In this tipsy flight from Steadman, originally published overseas in 2000, the tidy dot on the first page is quickly transformed into mad splotches of black sporting googly eyes. It zooms through cyberspace to have tea—or, rather ink (“I LOVE INK!”)—with “my friend the Duchess of Amalfi,” and then goes off to spatter the besieging Duke of Bogshott and his white-uniformed army.
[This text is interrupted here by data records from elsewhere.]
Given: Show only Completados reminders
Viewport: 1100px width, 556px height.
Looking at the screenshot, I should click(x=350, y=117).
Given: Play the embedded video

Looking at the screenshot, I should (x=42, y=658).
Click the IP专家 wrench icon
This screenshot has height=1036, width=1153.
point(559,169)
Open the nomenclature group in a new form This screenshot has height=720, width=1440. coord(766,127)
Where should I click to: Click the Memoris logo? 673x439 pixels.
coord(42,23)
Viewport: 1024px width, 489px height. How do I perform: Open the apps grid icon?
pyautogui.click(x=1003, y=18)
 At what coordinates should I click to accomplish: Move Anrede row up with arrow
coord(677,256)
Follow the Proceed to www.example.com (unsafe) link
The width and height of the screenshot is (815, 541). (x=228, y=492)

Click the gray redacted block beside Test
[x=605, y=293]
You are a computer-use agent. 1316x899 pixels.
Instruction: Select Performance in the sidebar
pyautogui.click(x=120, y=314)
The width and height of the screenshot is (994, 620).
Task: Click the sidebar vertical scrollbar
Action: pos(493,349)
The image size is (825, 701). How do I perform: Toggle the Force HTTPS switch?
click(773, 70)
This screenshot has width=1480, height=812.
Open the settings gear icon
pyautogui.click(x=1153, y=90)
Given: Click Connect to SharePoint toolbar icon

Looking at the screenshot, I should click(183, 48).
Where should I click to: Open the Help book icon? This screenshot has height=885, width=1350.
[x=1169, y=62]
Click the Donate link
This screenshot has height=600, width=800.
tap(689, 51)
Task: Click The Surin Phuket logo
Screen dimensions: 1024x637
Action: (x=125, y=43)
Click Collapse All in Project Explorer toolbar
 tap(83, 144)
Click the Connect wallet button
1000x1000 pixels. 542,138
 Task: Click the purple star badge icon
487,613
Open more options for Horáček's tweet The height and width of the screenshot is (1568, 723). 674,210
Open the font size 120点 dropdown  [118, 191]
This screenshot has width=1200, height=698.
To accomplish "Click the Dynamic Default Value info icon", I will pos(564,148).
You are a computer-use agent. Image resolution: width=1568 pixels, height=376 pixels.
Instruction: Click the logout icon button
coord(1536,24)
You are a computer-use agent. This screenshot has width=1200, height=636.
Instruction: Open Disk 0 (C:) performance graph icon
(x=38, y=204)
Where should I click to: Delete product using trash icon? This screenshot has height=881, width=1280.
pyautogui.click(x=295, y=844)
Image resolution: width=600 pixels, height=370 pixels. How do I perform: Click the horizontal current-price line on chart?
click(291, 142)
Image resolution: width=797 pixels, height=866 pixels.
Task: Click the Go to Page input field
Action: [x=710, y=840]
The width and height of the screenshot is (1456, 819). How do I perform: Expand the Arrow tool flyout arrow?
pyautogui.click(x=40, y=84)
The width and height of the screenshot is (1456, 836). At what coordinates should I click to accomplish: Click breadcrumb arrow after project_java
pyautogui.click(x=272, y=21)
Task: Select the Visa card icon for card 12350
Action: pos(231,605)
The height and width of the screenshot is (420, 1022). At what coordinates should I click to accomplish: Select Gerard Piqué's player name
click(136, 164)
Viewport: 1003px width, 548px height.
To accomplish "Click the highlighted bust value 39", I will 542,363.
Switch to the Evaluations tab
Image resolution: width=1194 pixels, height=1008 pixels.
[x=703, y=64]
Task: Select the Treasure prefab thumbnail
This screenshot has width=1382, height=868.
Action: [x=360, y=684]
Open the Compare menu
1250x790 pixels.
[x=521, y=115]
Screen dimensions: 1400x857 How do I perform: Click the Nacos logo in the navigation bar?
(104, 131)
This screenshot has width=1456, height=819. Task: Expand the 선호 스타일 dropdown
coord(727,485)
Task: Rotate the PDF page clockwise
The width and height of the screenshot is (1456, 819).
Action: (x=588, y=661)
Serving largely as an excuse for the illustrator to wield pen and brush ever more ferociously across a series of spreads, this free-associative plotline culminates with an invitation to attend the wedding of the duke and duchess as “Best Dot” (“I was so excited I made a mess on her carpet”) and a quick return home: “And here I am, ready to work for you again—dot dot dot.” As a clever riff on the internet, this doesn’t hold a pixel to Randi Zuckerberg and Joel Berger’s Dot. (2013) or Goodnight iPad by “Ann Droid” (2011), and the illustrator’s whacked-out mite isn’t going to take young readers on the sort of imagination-stretching artistic rides that Peter Reynolds’ The Dot (2003) or Hervé Tullet’s Press Here (2011) offer. But it does at least dispense exuberantly unrestrained permission to paint outside the lines.
The artist’s fans might key in, but most young readers will be left in the dark.